From: Kenneth Whistler (kenw@sybase.com)
Date: Fri Mar 10 2000 - 15:16:37 EST


Peter,

>
> The first question relates to the characters 0x8D and 0x8E, L/l
> with equal sign overlay. These are not currently defined in
> Unicode, neither is there a combining equal sign overlay
> character. Would it be preferable to propose addition of one
> combining character or of a pair of composite characters (with
> no canonical decomposition)?

In my opinion, it is preferable to just ask for the two characters
as units. As John Cowan pointed out, the overlays are not used in
any canonical decompositions. And adding a double bar combining overlay
would just raise questions about equivalency for various currency
signs, for example.

The overlay diacritics were right on the fuzzy border area for
definition of canonical equivalence -- and the decision was made,
way back when, not to use them in canonical equivalences.

>
> The second question relates to the following pairs of
> characters:
>
> 0x8F, 0x90 L/l with tilde overlay
> 0x9A, 0x9B U/u with middle bar
> 0xD0, 0xF0 L/l with middle bar
>
> For each of these pairs, the lower case character - and only
> the lower case character - is already defined in the standard:
>
> U+026B LATIN SMALL LETTER L WITH MIDDLE TILDE
> U+0289 LATIN SMALL LETTER U BAR
> U+019A LATIN SMALL LETTER L WITH BAR
>
> All three of these characters could potentially have canonical
> decompositions using existing characters, but in fact none of
> these three characters has a canonical decomposition.
>
> The upper case counterparts to all three could be encoded using
> combining sequences as follows:
>
> L with tilde overlay: 004C + 0334
> U with middle bar: 0055 + 0335
> L with middle bar: 004C + 0335
>
> (It's not entirely clear that U+0335 is the appropriate
> combining mark for the latter two; the distinction between
> U+0335 and U+0336 appears to be purely visible. U+0335 seems to
> me to be the better choice here. I think it would be good to
> clarify which should be used for cases like this.)

U+0335 is the one intended for the kind of letter overlay you get for
barred-i, barred-o, barred-u, barred-l, etc.

>
> The question is this: Is there any potential problem having a
> Ll character with no decomposition that gets case mapped to an
> Lu character that is defined only as a (decomposed) sequence?

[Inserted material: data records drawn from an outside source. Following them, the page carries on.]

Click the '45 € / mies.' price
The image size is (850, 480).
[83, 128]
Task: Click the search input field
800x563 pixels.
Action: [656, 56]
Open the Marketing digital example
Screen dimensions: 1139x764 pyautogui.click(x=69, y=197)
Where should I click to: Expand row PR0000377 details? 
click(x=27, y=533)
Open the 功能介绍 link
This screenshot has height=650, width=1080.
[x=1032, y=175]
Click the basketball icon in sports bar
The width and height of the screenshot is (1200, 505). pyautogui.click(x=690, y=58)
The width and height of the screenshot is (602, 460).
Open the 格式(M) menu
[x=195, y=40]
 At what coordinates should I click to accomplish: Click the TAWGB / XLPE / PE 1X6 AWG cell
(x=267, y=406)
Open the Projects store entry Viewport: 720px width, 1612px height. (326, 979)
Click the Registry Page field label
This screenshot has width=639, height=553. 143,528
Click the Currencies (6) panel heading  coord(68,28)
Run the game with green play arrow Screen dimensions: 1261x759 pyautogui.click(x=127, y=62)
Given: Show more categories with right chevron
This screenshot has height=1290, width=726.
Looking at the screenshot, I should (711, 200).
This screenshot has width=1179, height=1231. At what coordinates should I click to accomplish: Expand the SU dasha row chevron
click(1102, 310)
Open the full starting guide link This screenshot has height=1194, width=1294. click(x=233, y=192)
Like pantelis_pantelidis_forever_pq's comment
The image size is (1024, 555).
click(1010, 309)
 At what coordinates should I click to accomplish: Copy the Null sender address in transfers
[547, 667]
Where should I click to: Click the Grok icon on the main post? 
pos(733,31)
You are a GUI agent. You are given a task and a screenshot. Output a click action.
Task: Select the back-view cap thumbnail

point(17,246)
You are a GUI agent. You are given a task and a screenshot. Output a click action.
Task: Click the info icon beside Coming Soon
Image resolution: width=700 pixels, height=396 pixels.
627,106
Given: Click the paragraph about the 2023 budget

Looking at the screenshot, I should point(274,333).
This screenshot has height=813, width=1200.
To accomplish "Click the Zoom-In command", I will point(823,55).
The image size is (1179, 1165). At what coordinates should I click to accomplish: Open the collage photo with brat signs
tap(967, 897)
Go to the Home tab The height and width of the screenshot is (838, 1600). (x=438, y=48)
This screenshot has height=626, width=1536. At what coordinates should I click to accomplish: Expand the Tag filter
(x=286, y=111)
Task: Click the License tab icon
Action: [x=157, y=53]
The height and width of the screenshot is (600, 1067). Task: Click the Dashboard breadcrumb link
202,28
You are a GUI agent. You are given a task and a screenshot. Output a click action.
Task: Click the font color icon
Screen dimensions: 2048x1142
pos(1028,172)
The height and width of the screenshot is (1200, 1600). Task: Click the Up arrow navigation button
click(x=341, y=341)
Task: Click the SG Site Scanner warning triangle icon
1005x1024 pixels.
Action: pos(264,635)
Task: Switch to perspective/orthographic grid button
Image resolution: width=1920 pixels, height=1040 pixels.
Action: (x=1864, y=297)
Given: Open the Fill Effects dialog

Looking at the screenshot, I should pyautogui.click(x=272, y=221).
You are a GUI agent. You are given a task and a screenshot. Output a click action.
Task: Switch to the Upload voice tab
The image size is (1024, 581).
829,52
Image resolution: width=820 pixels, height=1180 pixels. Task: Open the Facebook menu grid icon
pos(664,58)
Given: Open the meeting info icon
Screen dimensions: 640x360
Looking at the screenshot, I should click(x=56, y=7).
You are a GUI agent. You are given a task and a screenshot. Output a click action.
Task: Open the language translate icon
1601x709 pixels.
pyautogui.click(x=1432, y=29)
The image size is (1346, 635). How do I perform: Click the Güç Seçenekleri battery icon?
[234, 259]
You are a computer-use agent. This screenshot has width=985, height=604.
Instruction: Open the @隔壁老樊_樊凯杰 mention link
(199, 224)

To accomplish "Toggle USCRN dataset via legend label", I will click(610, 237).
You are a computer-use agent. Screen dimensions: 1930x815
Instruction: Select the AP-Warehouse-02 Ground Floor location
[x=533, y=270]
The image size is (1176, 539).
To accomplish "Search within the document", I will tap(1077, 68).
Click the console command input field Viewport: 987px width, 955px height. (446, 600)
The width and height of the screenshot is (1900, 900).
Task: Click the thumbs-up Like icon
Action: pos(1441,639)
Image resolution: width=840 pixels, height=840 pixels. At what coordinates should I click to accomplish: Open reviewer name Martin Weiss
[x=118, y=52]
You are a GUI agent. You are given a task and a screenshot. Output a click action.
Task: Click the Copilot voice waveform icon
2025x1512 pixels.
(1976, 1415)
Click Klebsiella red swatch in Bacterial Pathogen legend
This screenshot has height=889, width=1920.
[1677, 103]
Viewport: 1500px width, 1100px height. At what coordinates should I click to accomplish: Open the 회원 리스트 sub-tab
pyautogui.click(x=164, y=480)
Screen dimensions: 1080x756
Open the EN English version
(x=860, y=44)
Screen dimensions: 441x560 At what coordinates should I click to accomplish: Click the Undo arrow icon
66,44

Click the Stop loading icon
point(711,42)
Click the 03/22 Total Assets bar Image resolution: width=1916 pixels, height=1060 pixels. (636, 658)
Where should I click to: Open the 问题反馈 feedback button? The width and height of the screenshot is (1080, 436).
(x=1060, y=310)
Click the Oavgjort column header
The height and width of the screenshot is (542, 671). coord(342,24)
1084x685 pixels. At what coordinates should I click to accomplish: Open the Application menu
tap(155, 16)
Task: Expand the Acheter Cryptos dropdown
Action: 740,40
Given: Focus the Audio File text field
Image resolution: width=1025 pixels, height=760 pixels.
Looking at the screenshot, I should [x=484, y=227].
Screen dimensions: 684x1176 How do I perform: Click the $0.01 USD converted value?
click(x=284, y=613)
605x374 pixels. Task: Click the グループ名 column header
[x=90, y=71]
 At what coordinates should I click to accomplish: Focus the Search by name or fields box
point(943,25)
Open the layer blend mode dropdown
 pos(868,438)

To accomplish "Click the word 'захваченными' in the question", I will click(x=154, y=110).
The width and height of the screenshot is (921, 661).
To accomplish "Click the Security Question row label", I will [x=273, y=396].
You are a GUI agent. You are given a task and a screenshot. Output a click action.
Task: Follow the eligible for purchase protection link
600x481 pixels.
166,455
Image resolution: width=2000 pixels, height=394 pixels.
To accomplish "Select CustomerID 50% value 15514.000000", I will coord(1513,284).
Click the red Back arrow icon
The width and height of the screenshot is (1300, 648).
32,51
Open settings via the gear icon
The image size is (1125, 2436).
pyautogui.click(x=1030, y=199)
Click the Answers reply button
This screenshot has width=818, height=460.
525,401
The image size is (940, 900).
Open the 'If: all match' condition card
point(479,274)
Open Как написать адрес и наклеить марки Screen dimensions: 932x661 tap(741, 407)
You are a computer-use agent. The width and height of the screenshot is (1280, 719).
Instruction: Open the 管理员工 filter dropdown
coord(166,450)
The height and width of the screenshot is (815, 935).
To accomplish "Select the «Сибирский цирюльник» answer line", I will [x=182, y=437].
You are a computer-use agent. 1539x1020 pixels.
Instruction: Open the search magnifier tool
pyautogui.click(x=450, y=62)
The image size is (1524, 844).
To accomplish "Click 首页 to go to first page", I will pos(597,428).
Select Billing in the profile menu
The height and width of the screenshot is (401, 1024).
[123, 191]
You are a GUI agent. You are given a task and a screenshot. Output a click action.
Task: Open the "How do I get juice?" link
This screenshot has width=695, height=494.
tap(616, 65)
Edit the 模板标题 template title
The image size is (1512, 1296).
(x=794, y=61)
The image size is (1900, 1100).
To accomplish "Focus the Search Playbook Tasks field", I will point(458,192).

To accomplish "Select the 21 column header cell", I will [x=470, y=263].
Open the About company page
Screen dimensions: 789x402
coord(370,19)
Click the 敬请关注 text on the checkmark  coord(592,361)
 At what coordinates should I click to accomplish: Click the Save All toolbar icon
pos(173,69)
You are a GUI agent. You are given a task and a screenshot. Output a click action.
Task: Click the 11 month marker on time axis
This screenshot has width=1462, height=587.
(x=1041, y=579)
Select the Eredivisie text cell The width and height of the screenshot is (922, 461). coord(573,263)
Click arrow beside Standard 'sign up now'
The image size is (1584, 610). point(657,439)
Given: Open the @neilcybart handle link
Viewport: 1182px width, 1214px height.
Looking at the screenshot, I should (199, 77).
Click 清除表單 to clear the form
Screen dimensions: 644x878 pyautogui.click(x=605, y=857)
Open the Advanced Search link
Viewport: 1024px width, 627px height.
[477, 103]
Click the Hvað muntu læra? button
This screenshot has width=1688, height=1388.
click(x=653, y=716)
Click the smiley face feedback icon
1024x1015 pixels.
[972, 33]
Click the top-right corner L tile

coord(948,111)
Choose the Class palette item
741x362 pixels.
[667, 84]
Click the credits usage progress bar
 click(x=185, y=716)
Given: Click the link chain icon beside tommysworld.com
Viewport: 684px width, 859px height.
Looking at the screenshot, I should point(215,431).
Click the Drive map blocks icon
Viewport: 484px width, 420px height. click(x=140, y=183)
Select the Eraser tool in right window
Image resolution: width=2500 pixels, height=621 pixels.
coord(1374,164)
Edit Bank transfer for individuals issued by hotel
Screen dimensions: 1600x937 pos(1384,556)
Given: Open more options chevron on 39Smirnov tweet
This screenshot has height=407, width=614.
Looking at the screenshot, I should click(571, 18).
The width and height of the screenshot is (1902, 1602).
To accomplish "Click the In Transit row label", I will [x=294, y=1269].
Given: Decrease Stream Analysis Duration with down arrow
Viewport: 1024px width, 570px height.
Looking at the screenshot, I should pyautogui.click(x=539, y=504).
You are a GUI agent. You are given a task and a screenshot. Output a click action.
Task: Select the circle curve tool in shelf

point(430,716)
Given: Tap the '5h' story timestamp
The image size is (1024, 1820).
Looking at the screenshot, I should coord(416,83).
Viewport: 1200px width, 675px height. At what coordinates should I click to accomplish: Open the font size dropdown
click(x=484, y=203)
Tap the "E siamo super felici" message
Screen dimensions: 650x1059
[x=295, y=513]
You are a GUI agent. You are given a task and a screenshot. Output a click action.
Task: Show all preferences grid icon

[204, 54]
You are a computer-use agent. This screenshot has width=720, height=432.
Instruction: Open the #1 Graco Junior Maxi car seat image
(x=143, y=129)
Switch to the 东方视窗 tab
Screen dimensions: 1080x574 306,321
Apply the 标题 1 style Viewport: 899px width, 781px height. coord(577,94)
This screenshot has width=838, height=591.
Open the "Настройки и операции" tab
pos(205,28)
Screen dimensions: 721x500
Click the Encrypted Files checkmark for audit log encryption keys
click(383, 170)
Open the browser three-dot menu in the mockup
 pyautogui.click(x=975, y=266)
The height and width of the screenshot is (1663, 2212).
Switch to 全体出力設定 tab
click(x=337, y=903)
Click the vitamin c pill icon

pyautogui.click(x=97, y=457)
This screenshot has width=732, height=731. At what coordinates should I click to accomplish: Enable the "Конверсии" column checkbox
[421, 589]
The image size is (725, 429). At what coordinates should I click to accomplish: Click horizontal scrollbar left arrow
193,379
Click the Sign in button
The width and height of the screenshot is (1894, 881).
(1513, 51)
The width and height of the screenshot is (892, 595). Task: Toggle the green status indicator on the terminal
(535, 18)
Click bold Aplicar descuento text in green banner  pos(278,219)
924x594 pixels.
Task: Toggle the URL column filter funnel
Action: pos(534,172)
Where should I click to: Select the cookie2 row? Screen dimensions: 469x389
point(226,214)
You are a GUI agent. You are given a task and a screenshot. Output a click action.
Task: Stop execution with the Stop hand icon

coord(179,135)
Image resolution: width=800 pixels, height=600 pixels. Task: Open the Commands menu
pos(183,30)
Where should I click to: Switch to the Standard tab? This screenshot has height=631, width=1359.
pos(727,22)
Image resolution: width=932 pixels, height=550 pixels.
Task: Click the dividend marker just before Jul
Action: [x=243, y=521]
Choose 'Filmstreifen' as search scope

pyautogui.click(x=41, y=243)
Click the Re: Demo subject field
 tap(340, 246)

Yes. A naive case mapping would results in U-bar (0055 + 0335) --> 0075 + 0335,
which would *look* like u-bar (0289) in a proper rendering, but not
be canonically equivalent to it.

> The alternative would be to propose the upper case characters
> as additions to the standards, but if added they would
> certainly have to be added without canonical decompositions.

Yes, I think this is cleaner. It would be parallel to the way case
extensions for IPA characters adapted into African orthographies was
done. It would also result in less special treatment for case pairs,
which is likely to mean more correct behavior (in the long run, after
implementations supporting the new characters finally roll out).

>
> >By policy, Unicode doesn't do canonical decompositions that
> >involve overlays, probably because the exact position of the
> >overlay varies too much depending on the underlying letter.
>
> If there's a problem with positioning of overlays, does that
> constitute an argument for encoding LATIN CAPITAL LETTER U BAR,
> etc rather than encoding these are combining sequences? But
> then, what's the point of having the combining overlay
> characters at all?

The combining overlays were added to the standard *before* canonical
equivalence tables were proposed and worked out for all characters in
the standard. The implications of the combining overlays were not
clear to everyone at the time. And the interaction between canonical
decompositions and normalization was unknown. They were encoded
nevertheless since they do exist as diacritics for the Latin script.

It is, of course, possible to use them to represent characters -- like
the PNG examples -- that do not have unitary encoded characters. (But
with the kinds of case-mapping and normalization issues you are worried
about.)

At this point the main uses for a combining overlay character that
I know about are:

   A. Metacitation: "The character i-bar has a combining-bar-overlay."
        (You can do this with 0020 + 0335, for example.)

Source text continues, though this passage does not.